[Problem statement] Quote the data below in full, please, without altering anything.

(Beginning of Listed entries)

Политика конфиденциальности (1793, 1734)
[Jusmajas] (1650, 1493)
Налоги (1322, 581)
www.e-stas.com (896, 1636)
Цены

(End of Listed entries)

[Result for this task]
Политика конфиденциальности (1793, 1734)
[Jusmajas] (1650, 1493)
Налоги (1322, 581)
www.e-stas.com (896, 1636)
Цены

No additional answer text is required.